RECORD SET:
• • • • • • •
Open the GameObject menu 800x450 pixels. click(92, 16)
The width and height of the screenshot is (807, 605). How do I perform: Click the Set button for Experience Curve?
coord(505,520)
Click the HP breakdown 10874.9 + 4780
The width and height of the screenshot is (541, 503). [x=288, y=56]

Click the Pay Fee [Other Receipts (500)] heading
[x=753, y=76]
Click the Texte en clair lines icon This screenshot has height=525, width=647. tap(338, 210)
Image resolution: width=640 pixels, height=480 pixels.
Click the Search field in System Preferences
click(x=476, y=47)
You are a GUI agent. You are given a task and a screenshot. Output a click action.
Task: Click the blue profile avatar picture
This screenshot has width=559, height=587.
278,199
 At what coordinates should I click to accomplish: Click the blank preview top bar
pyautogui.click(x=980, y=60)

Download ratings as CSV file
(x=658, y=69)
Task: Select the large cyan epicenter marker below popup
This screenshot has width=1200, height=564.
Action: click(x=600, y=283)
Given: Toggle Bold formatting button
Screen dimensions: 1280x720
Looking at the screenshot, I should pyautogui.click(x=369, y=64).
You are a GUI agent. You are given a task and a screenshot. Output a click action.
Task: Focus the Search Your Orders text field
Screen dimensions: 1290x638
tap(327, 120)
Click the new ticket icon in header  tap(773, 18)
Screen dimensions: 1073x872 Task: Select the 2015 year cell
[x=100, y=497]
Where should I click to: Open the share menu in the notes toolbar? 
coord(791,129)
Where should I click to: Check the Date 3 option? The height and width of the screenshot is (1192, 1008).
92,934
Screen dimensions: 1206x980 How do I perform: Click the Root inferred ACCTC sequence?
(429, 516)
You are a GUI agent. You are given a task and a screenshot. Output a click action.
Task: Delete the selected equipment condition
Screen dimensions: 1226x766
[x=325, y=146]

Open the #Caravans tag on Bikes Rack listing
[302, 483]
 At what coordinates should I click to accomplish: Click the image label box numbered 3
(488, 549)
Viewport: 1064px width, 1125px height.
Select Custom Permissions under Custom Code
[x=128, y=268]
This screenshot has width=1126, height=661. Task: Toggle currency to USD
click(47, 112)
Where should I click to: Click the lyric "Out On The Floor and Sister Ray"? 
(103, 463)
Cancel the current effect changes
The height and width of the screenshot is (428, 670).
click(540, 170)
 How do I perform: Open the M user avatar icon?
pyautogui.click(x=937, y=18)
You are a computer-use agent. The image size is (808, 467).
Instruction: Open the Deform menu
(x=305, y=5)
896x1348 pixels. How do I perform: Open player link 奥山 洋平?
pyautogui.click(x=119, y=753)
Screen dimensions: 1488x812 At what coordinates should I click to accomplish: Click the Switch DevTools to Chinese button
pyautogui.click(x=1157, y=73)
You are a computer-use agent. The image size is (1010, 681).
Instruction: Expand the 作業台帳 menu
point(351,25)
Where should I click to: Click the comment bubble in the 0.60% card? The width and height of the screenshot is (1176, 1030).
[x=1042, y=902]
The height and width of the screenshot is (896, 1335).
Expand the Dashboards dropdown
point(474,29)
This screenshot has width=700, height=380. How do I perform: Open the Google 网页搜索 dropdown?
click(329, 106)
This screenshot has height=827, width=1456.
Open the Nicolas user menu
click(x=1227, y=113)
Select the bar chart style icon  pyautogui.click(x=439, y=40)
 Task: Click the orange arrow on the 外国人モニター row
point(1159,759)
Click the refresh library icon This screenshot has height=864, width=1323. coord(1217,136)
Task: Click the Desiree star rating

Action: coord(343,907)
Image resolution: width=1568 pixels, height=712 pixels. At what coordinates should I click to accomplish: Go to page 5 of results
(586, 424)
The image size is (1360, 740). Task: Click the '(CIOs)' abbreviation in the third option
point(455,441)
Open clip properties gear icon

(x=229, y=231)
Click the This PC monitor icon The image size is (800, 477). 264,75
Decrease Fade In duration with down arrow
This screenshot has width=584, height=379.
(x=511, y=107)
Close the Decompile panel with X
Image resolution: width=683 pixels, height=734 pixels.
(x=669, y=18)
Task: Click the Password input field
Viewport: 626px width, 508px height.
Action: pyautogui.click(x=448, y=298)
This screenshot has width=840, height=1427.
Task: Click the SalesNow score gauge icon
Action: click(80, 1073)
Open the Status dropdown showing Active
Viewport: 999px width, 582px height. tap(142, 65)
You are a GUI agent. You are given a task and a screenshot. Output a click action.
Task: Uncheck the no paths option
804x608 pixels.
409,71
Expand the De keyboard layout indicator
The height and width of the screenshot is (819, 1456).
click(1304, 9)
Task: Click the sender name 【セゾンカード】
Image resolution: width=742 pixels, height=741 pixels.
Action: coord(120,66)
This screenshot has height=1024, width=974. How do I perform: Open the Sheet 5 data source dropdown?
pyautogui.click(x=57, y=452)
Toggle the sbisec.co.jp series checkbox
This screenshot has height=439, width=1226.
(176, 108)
• • • • • • •
Reproduce verbatim the records from the line with "This screenshot has width=1126, height=661." to the line with "pyautogui.click(x=937, y=18)", inclusive of both.

OUTPUT FOR THIS TASK:
This screenshot has width=1126, height=661. Task: Toggle currency to USD
click(47, 112)
Where should I click to: Click the lyric "Out On The Floor and Sister Ray"? 
(103, 463)
Cancel the current effect changes
The height and width of the screenshot is (428, 670).
click(540, 170)
 How do I perform: Open the M user avatar icon?
pyautogui.click(x=937, y=18)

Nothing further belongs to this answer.